### PROBLEM
Locate all rows below that contain "every" and copy each one out in full. Case counts.

### GIVEN RECORDS
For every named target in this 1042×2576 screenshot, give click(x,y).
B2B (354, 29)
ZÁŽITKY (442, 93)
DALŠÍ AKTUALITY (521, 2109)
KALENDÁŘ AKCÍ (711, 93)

### TASK SOLUTION
For every named target in this 1042×2576 screenshot, give click(x,y).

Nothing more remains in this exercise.